[Saved entries]

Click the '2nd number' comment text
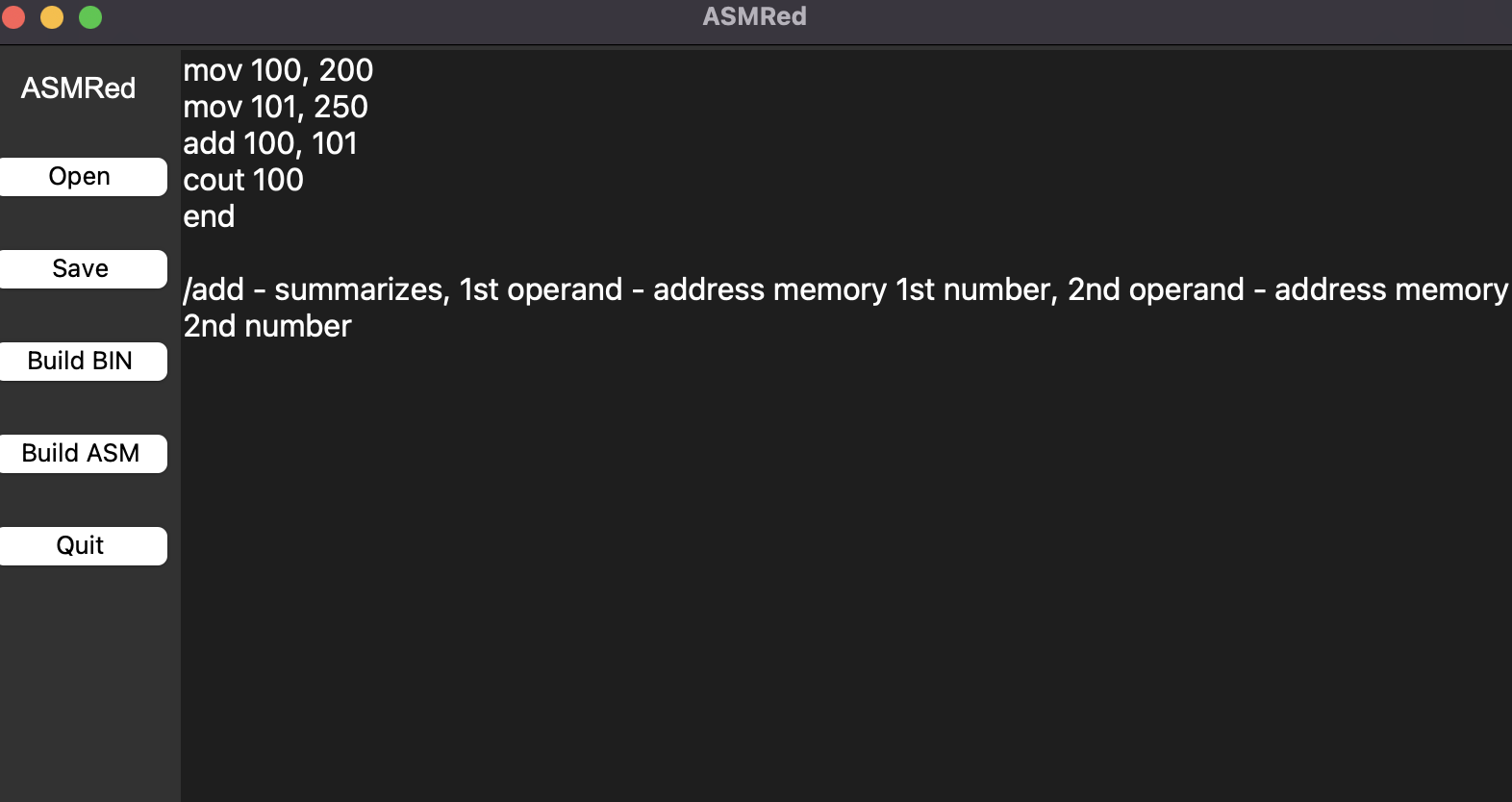Screen dimensions: 1512x802 tap(267, 326)
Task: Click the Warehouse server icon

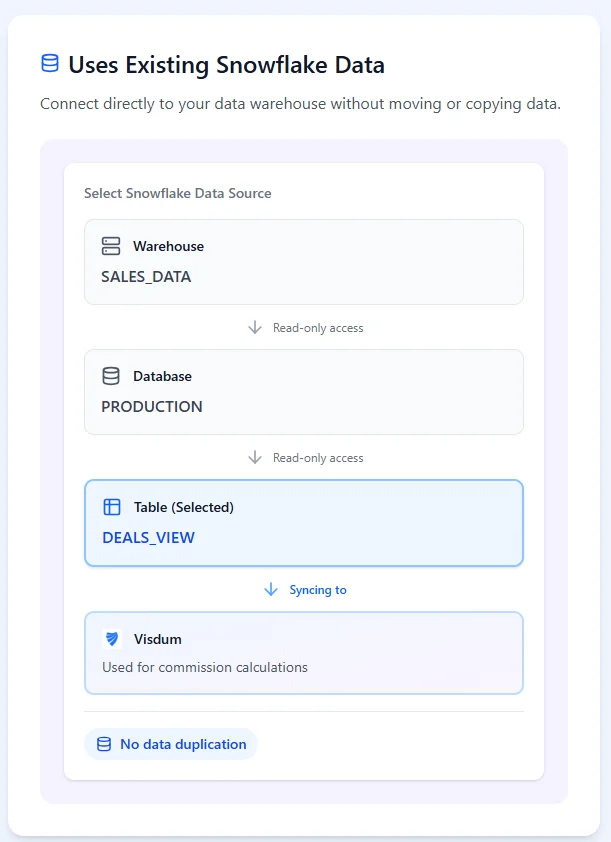Action: click(111, 246)
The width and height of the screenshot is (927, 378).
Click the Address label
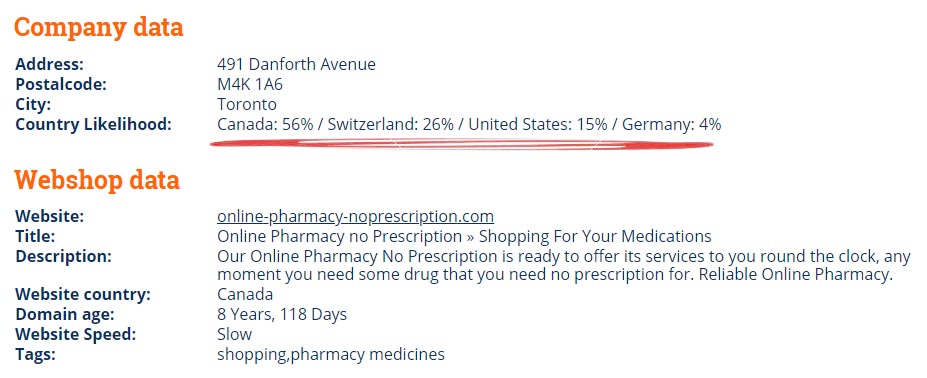pos(50,64)
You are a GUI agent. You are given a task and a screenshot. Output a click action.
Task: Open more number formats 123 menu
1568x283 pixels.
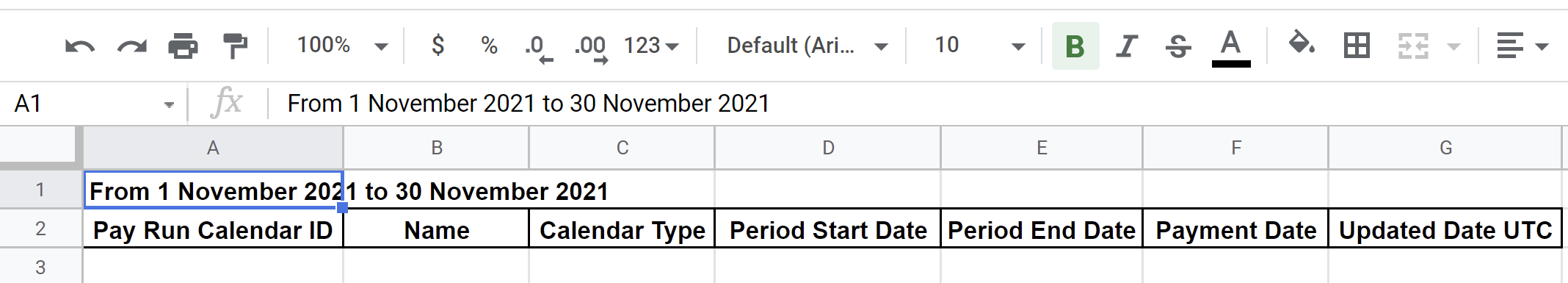click(651, 46)
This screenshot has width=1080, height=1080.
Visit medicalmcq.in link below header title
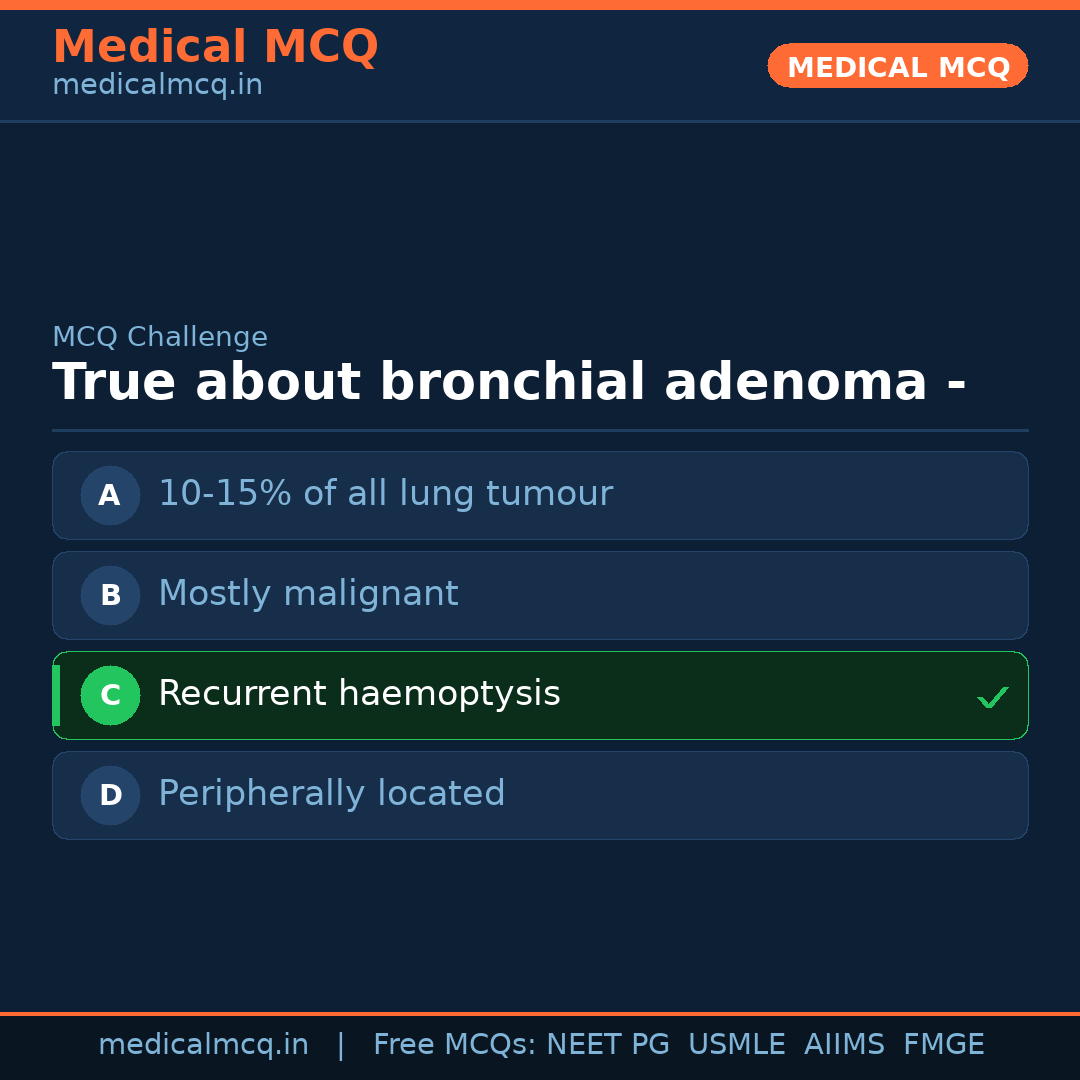point(157,86)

PROBLEM REQUIREMENTS
Reproduce exactly, and only, the lines that begin at the one containing "1568x283 pixels." and end with the final line of the data, both included, while omitting every picture.

YOUR RESPONSE
1568x283 pixels.
click(651, 46)
This screenshot has width=1080, height=1080.
Visit medicalmcq.in link below header title
point(157,86)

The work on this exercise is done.